At any time during the Term upon written request by the Practice and without request upon termination or expiration of this Agreement, within thirty (30) days of receipt by Vendor of a payment of a $XXX fee, Vendor shall send the Practice an electronic file of the Practice Data in a commercially reasonable flat file format on commercially reasonable media. After the thirty (30) day period commencing on the date of termination or expiration of this Agreement, Vendor shall have no obligation to maintain any copies of or provide any copies of the Practice data, except as otherwise required by law.

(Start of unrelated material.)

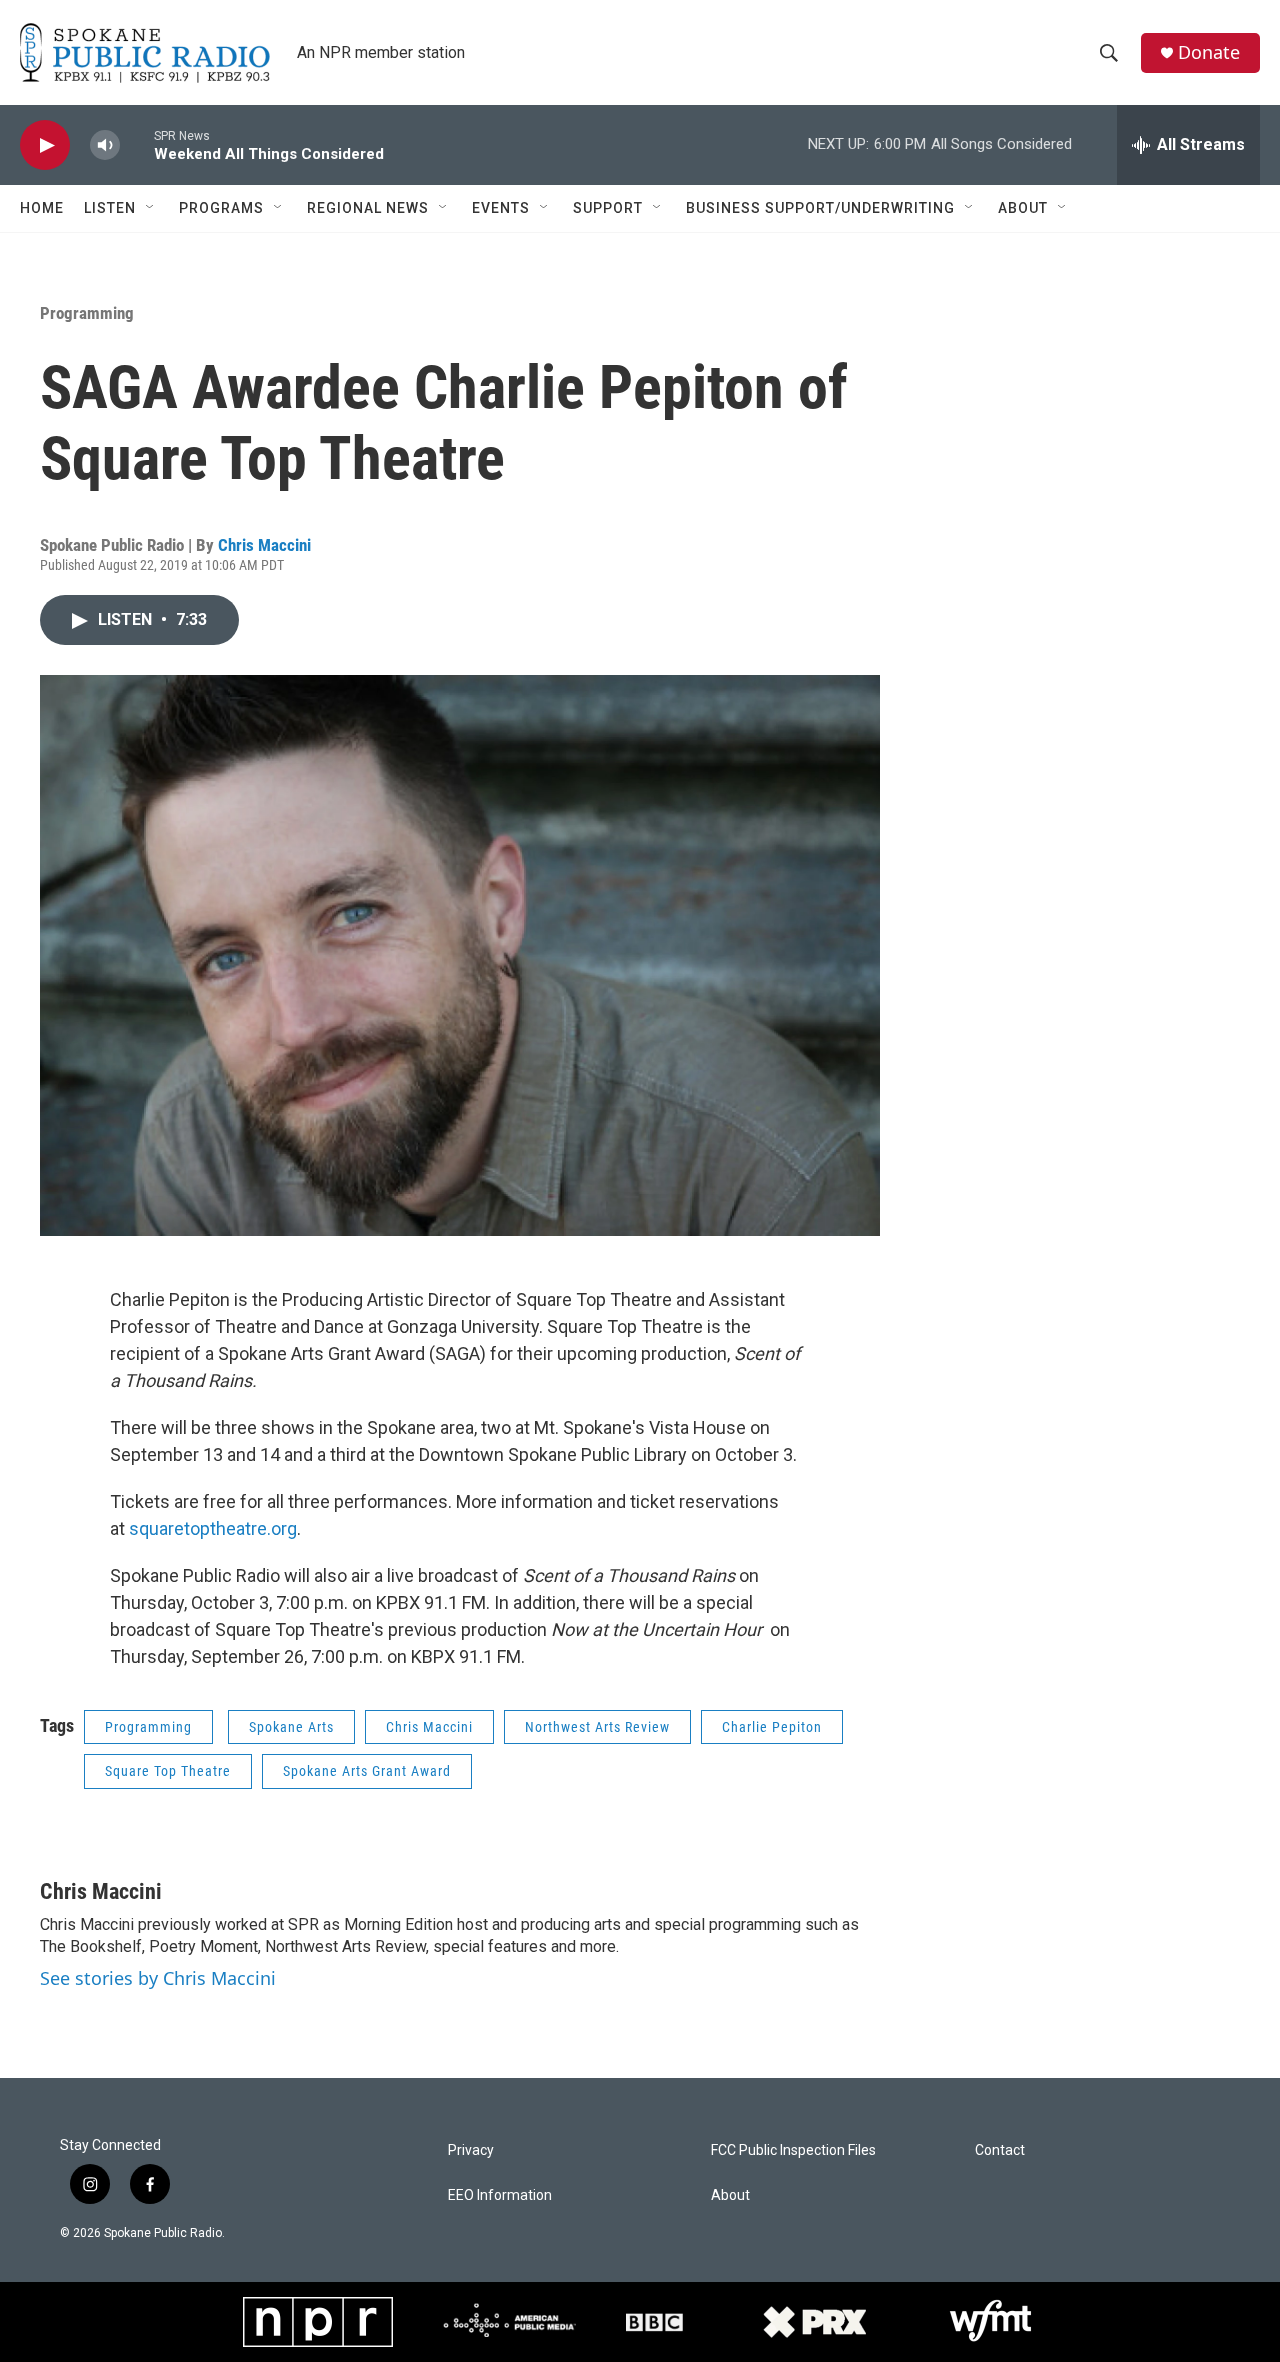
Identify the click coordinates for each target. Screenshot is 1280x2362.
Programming (87, 313)
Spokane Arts (291, 1727)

The language in this section includes a common feature of EULAs: a cost for data conversion. This is not unreasonable. “Flat file format” is industry jargon for a neutral, basic text format; in some cases, practices may request a specific file format (such as a searchable PDF) for the data, but that may come with additional charges. As a practical matter, the vendor likely will want to rid itself of the practice’s data (and free up server space) as soon as possible, but may be bound by the terms of a HIPAA business associate agreement to maintain the data. Bear in mind that state laws often require practices to maintain records for a specific number of years, so practices have a legal duty to obtain copies of the data even after termination.

Another consideration is what happens if there is a dispute about fees owed by the practice, and the vendor refuses to release the data. This poses a practical problem for practice owners: do they fight the dispute out in court, or pay what the vendor demands? As distasteful as it may be, in some cases the smart move is to pay what the vendor demands, simply because doing so may ultimately be less expensive than litigating, and will almost certainly achieve faster results. In any case, the EULA should clearly address the process by which data will be converted and returned to the practice.

As discussed above, the right time to address these issues is during the negotiation process following a practice’s review of the EULA. It is far easier to plan for the future than it is to resolve a dispute in the present when the EULA itself is imprecise. The EULA can provide a roadmap for how to handle issues of data control and data ownership, and when precisely drafted, can do so in a way that benefits — or at least identifies disadvantages to — the practice.